Respectfully submitted:

May 3, 2001

 

Gregory Conko

Director of Food Safety Policy

Competitive Enterprise Institute

1001 Connecticut Avenue, NW

Suite 1250

Washington, DC  20036

(202) 331-1010

 

 

[1] In 1996 and again in 1997, FDA provided additional guidance to breeders using rDNA techniques, advising them “that it is in the best interests of the regulated industry and the agency for developers to inform FDA … prior to commercial distribution, about foods or feed derived from new plant varieties, including those derived using rDNA techniques” (U.S. Food and Drug Administration, “Guidance on Consultation Procedures: Foods Derived From New Plant Varieties, October, 1997).

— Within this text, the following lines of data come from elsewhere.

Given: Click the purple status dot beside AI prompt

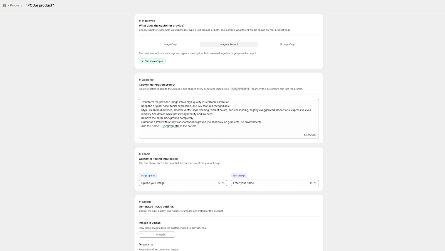Looking at the screenshot, I should [x=140, y=80].
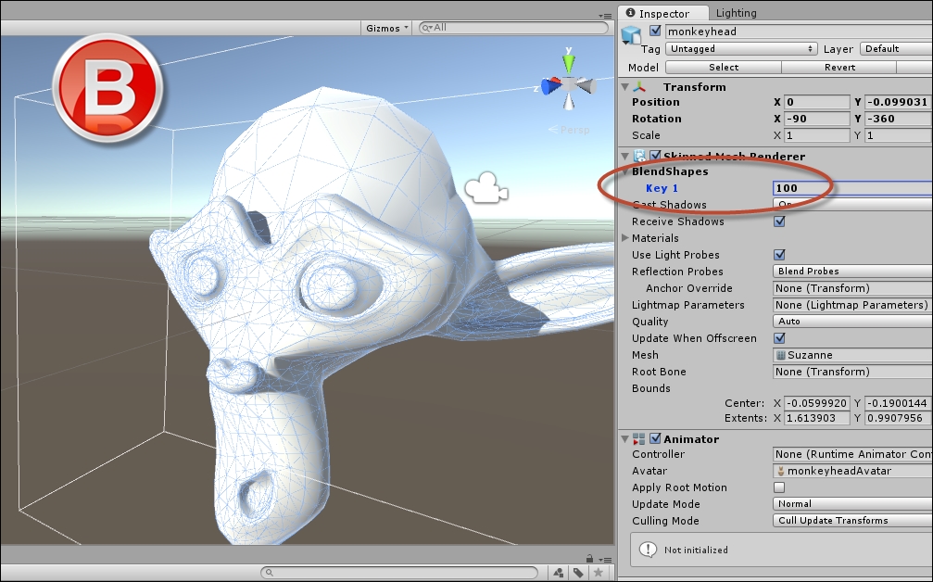Screen dimensions: 933x582
Task: Click the Select button next to Model
Action: (x=723, y=67)
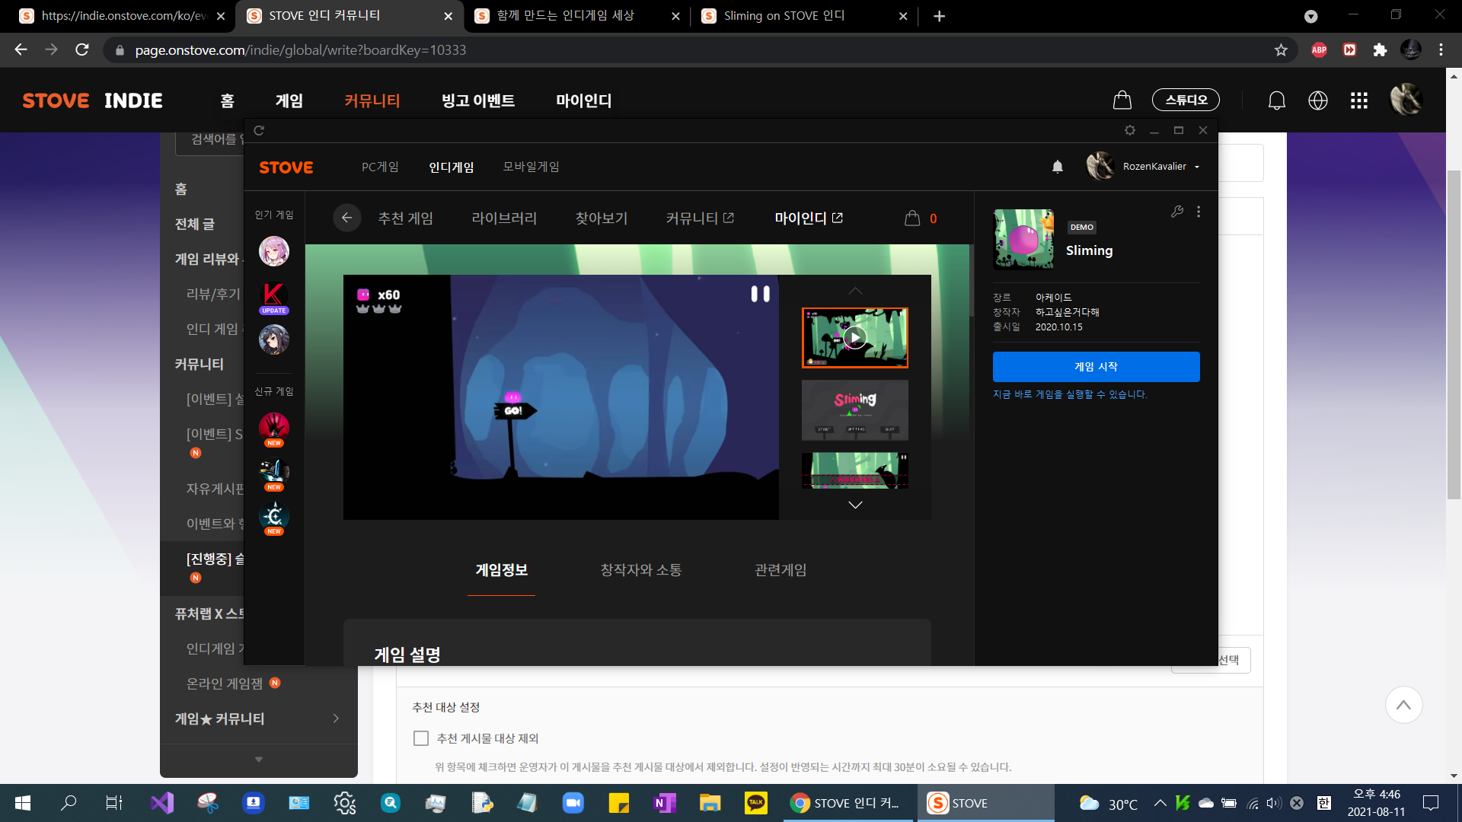This screenshot has height=822, width=1462.
Task: Open the 라이브러리 menu item
Action: point(504,218)
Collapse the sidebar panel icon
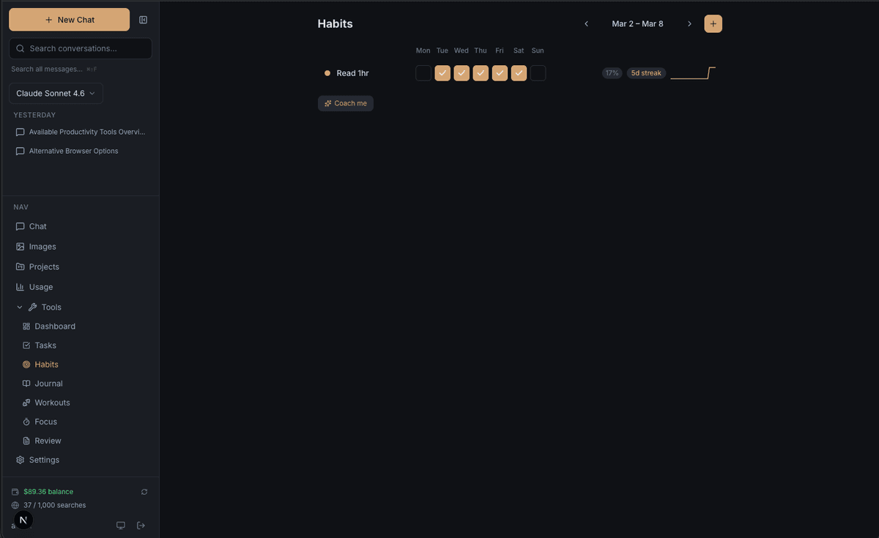Screen dimensions: 879x538 coord(144,20)
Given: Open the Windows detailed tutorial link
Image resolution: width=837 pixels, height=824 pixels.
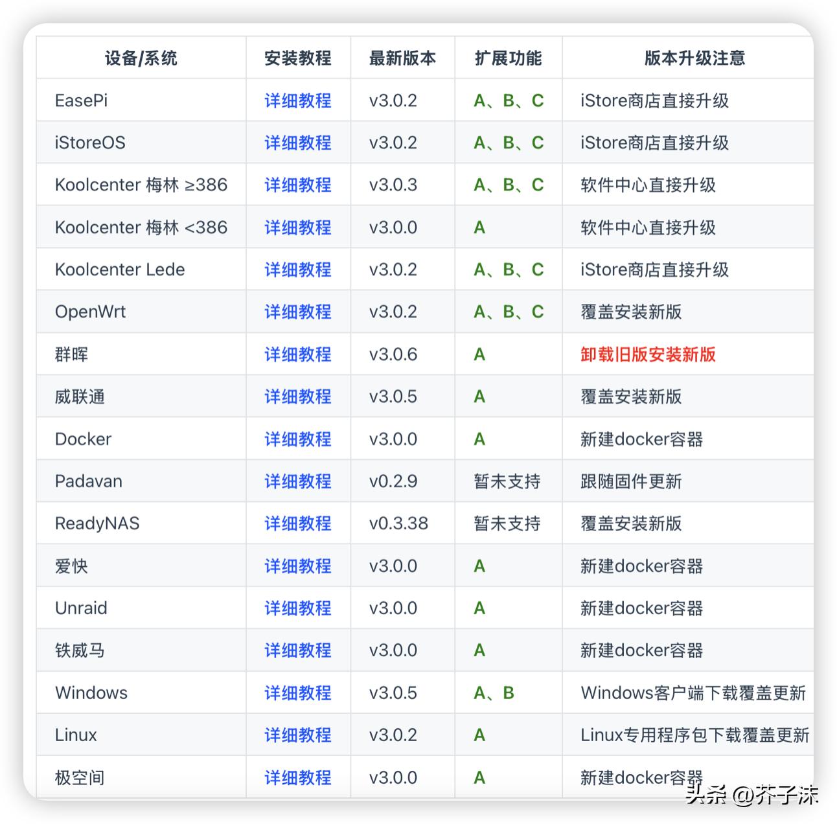Looking at the screenshot, I should pos(297,692).
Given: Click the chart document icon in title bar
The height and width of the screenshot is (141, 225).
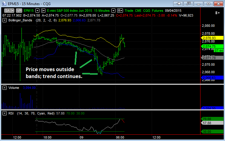Looking at the screenshot, I should pos(4,4).
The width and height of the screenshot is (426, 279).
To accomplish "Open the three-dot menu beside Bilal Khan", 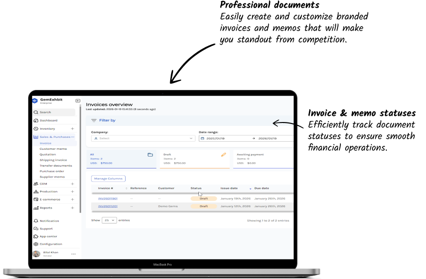I will click(73, 254).
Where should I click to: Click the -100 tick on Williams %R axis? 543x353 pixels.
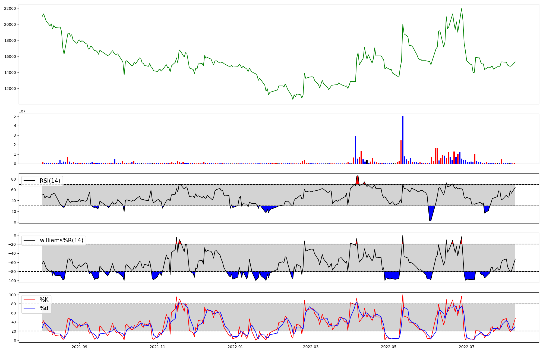click(x=11, y=281)
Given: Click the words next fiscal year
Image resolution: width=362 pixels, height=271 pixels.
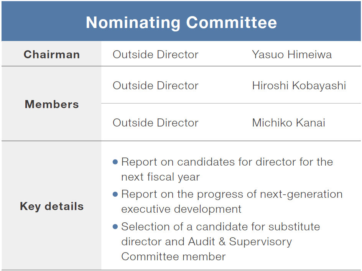Looking at the screenshot, I should 160,177.
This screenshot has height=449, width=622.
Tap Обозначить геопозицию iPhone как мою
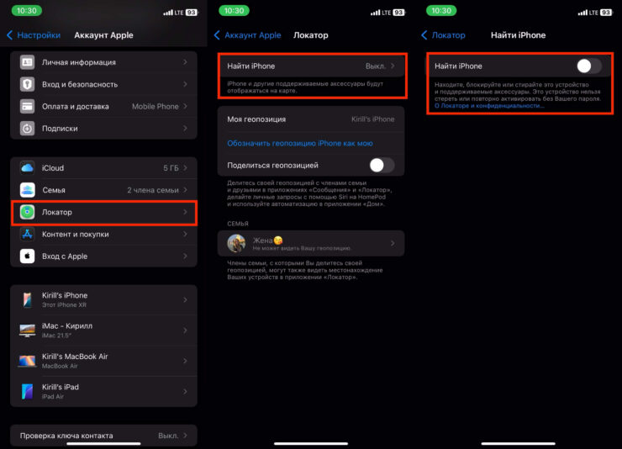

[2] Steve L. Taylor and Susan L. Hefle, “Seeking clarity in the debate over the safety of GM foods,” Nature, Vol. 402 (December 9, 1999) p. 575; and National Research Council, Introduction of Recombinant DNA-Engineered Organisms into the Environment: Key Issues (Washington, DC: National Academy Press, 1987).

[3] Robert M. Goodman, Holly Hauptli, Anne Crossway, and Vic C. Knauf, “Gene Transfer in Crop Improvement,” Science, Vol. 236 (April 3, 1987) pp. 48-54.

[4] International Atomic Energy Agency, Plant Mutation Breeding for Crop Improvement, Proceedings of a Symposium, Vienna, Austria, 18-22 June 1990 (Vienna: FAO/IAEA, 1990).